Judith Lauand was the only female member of Grupo Rupture, São Paulo’s Concrete Art Movement. Influenced by Swiss artist Max Bill, and by the spirit of modernism and rationality that pervaded Brazilian artistic discourse in the 1950s, the Concretists prized ideas of universal order. Lauand’s linear ink drawings such as Concreto 97, Acervo 212 (1958) engage with the objective language of architectural and technical drawings in an exploration of geometrical systems and modular patterns.
Lauand’s contemporaries Lygia Pape and Lygia Clark both initially espoused a Concretist approach, exemplified by Pape’s Untitled (1957) in which geometric forms take shape from precise, repeating lines. In 1959, however, Pape and Clark were among a group who became dissatisfied with Concrete Art’s dogmatism and rejected the idea of the artwork as a “machine.” Advocating for a more phenomenological, less scientific approach to artmaking, they founded the Neo-Concrete movement. In Lygia Clark’s Libro-obra (1964/1983), the artwork is not an “object” but an interactive experience in which the static act of viewing is transformed into active physical participation.

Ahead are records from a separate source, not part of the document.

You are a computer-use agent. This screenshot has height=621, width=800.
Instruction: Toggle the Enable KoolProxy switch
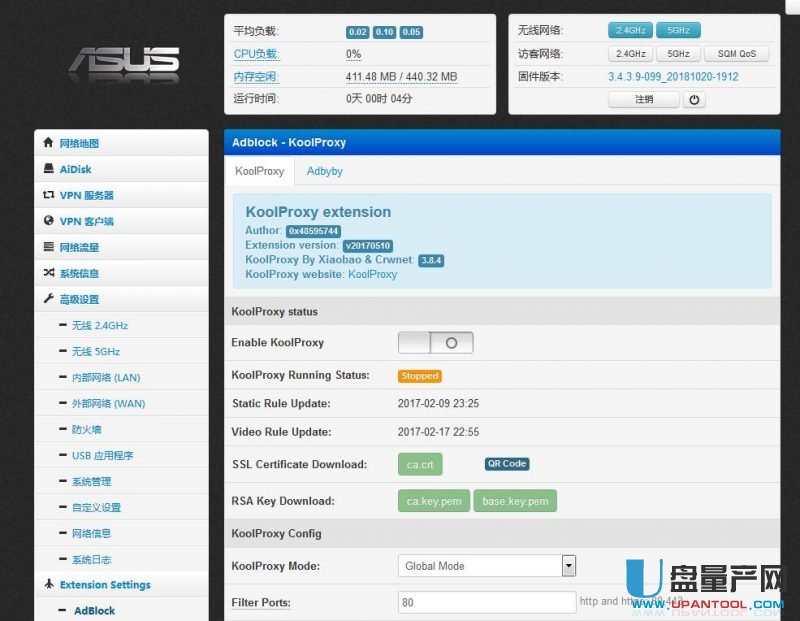[x=435, y=343]
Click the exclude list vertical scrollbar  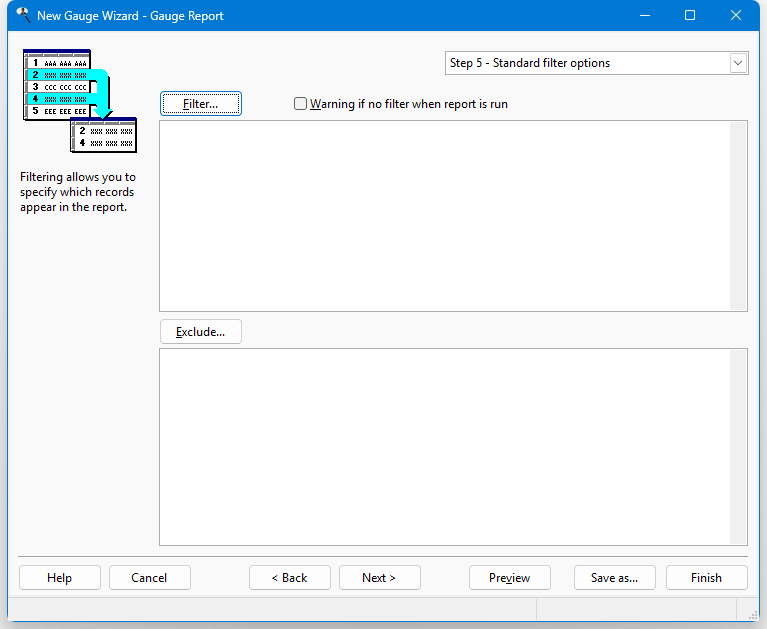[738, 446]
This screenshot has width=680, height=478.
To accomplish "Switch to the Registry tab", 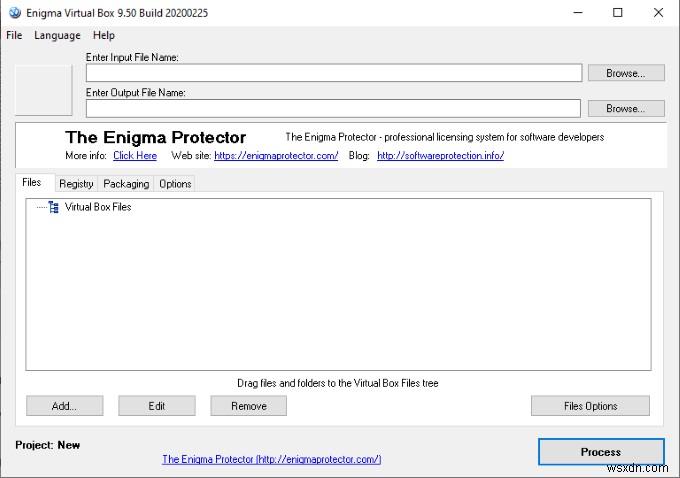I will tap(76, 184).
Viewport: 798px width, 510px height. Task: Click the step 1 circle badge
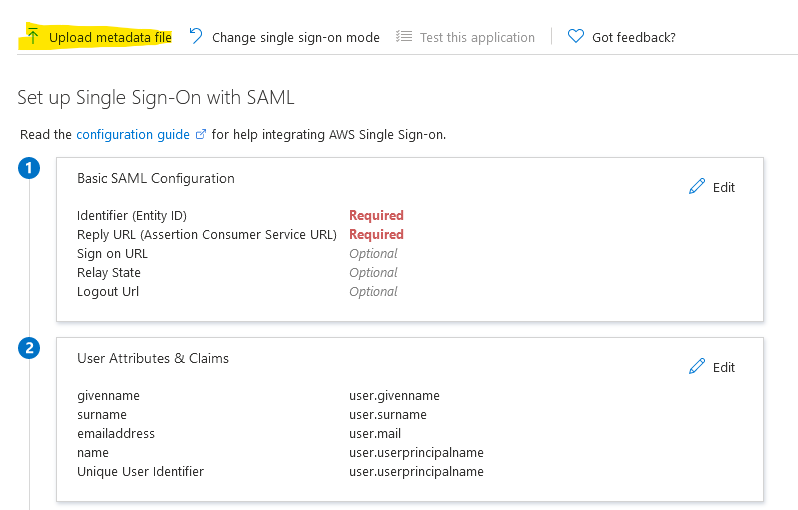(29, 168)
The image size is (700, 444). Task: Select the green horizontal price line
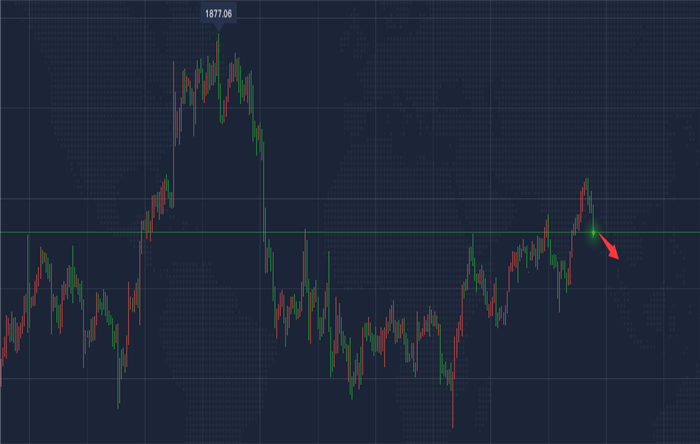click(350, 232)
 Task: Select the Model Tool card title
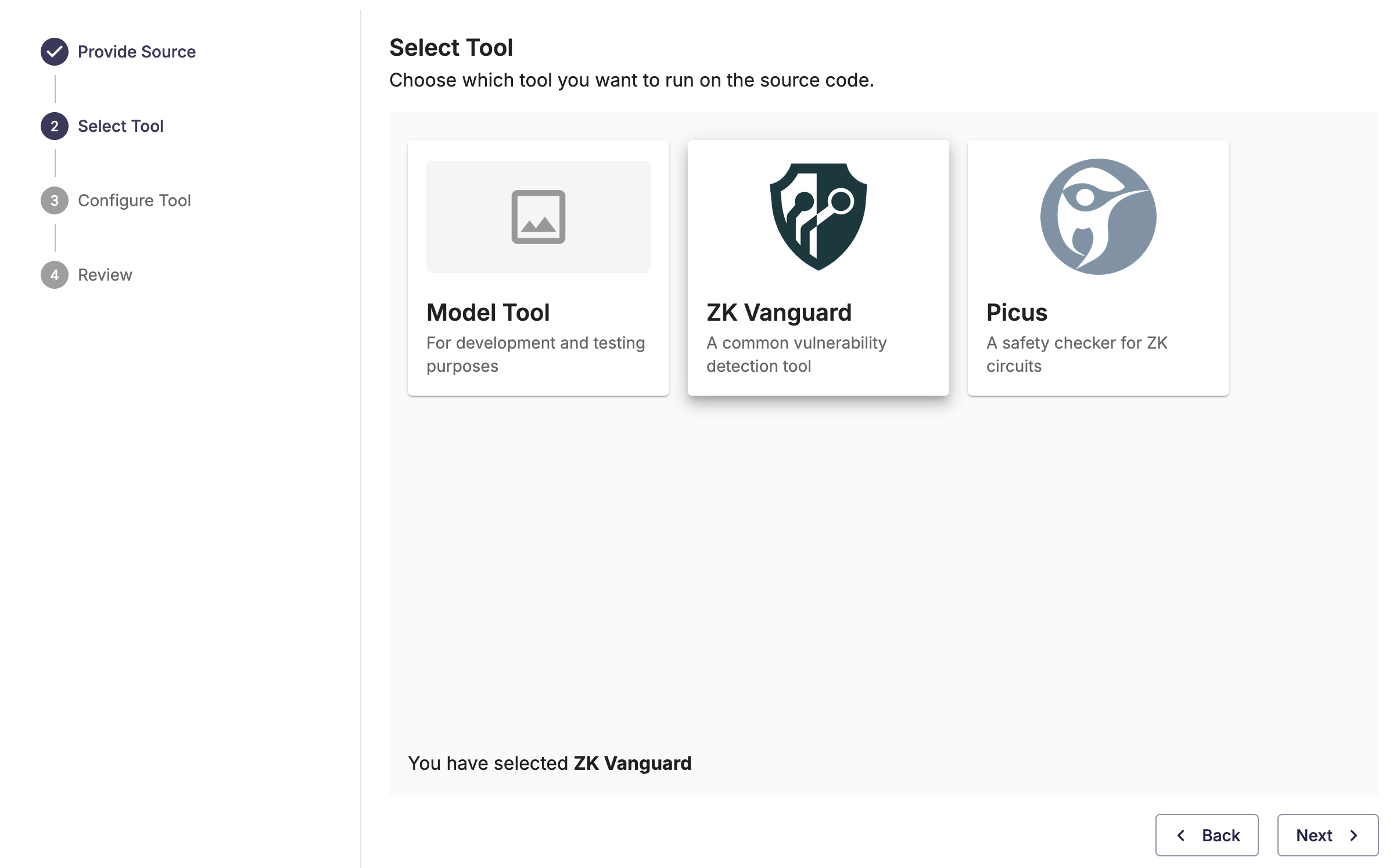(x=488, y=313)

Mira Schendel, although connected to both Concrete and Neo-Concrete movements in São Paulo, ultimately developed a unique style influenced by philosophy, science, and her own experience. Untitled (1954) belongs to a group of paintings for which she gained early recognition. Distinguished by an elegant linearity, these still-lives, cityscapes, and interiors show Schendel experimenting with flat, near monochrome geometries as her work gradually becomes increasingly abstract.